## Your assignment:
Repeat the lines from the line with "You are a GUI" to the line with "No (217, 1465)" in the listing below, keeping both end lines and adding nothing.

*** Opening Exercise data ***

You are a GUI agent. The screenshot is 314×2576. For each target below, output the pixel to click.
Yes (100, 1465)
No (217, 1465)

*** Closing Exercise data ***
*** Opening Exercise data ***

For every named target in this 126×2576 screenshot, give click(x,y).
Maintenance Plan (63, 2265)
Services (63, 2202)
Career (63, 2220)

*** Closing Exercise data ***

## Reply to the exercise:
You are a GUI agent. The screenshot is 314×2576. For each target below, output the pixel to click.
Yes (100, 1465)
No (217, 1465)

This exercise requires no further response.